Mano lit Enid’s cigarette for her. It was the first one she had smoked since she was just a teenager. “I do,” he said. “Don’t you?”
“Yes. Very much.” Enid coughed on her first drag. “How are you going to hold them?”
“What do you mean?” He lit up his own cigarette without taking his eyes off of the tusks.
“Don’t you still hold the things the dead leave behind? Where are you going to put these tusks?”
It had been a long time since Mano had thought about holding the things the dead left behind. “Hmm...I don’t know. It’s been so long since anyone has died.” He looked down at his body, and could see the remnants of some of the things he had held for many years.
“Do you even have any room?” she asked.
Mano didn’t think he had any room left, or any strength to hold anything else, especially two incredibly heavy tusks. But these tusks were his daughter’s tusks. These tusks were his. They were Enid’s, too. He had a family now, he thought. “Of course, yes. I have room,” he said.

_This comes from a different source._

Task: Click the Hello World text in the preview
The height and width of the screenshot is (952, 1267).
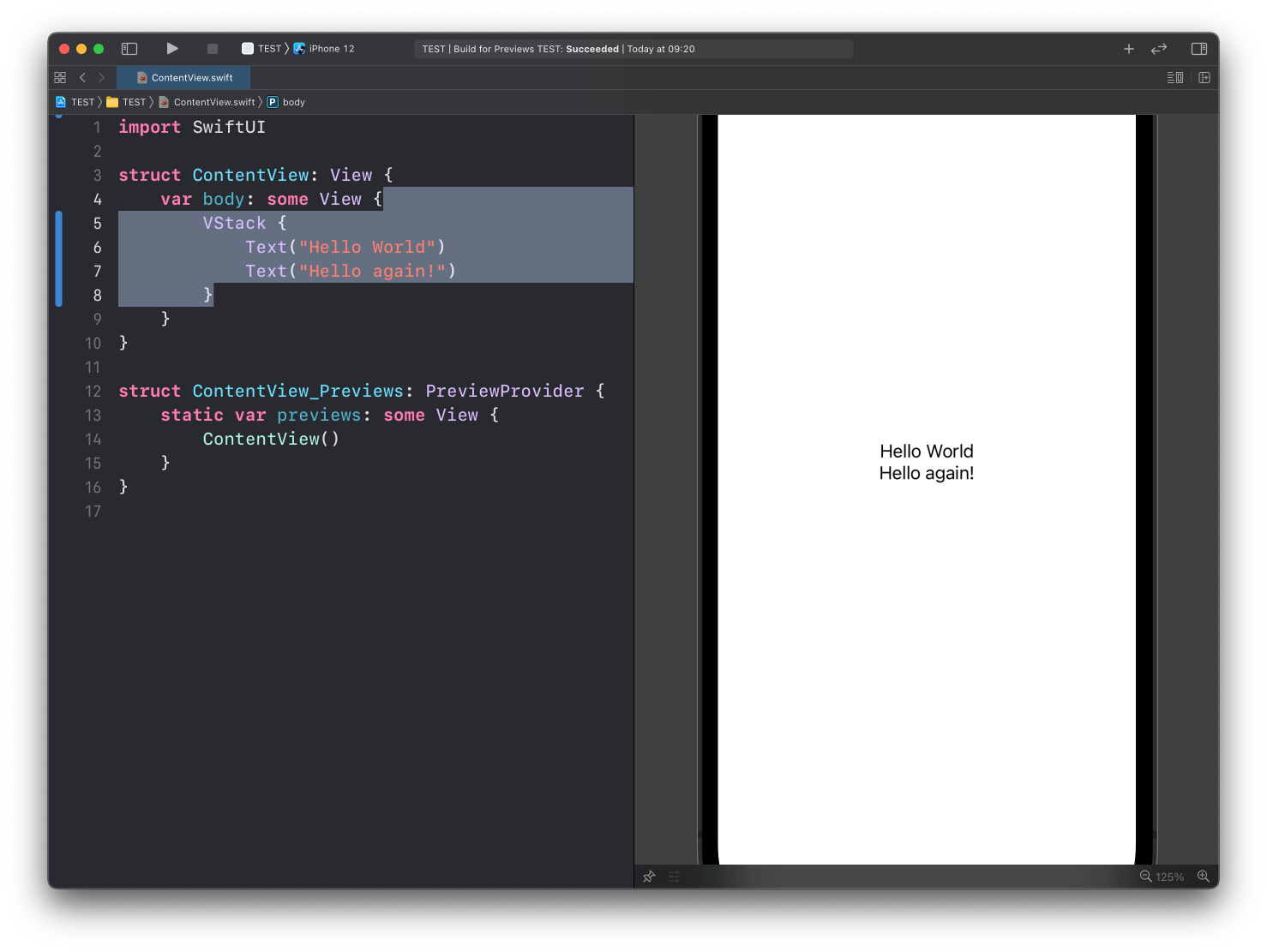Action: (x=926, y=452)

With her cigarette between her wet fingers, Enid pointed from the bathtub at Mano’s face. “There,” she said.
“Where?” he asked.
“Right there.” She closed one eye, and looked down the barrel of her arm, as if she was going to shoot right into the mouth of the wild beast.
51.
Enid Pine rode her mammoth into town. No one knew how long she had been in the woods, but it was long enough that they had forgotten she had left XO City in the first place. The people of XO City had quickly forgotten her epic journey into the woods, and replaced it with their memories of her return, more than 12 feet high above the ground on the back of the mammoth’s neck, riding perilously with full trust for the wild beast. She rode the mammoth fast, at a gallop, and held on, at times, with only her knees. She waved as she passed people, as if she was in a parade. The people remembered that it was past strawberry season because they remembered that when Enid took her mammoth up and down every row of her strawberry patch, as if she was giving it a private tour, that the bushes were brown, and the strawberries were rotting in the dirt. She took it past what was left of the old abandoned barbershop, too. The entire front wall had crumbled, so Enid and her mammoth could easily fit inside. They stayed in there for a long time, her mammoth sitting on top of what was left of the old chair. By the time Enid led her mammoth out through the front of what was left of the barbershop, a few people from XO City started to gather around them. Some people trailed behind Enid and her mammoth like a tiny parade, at first.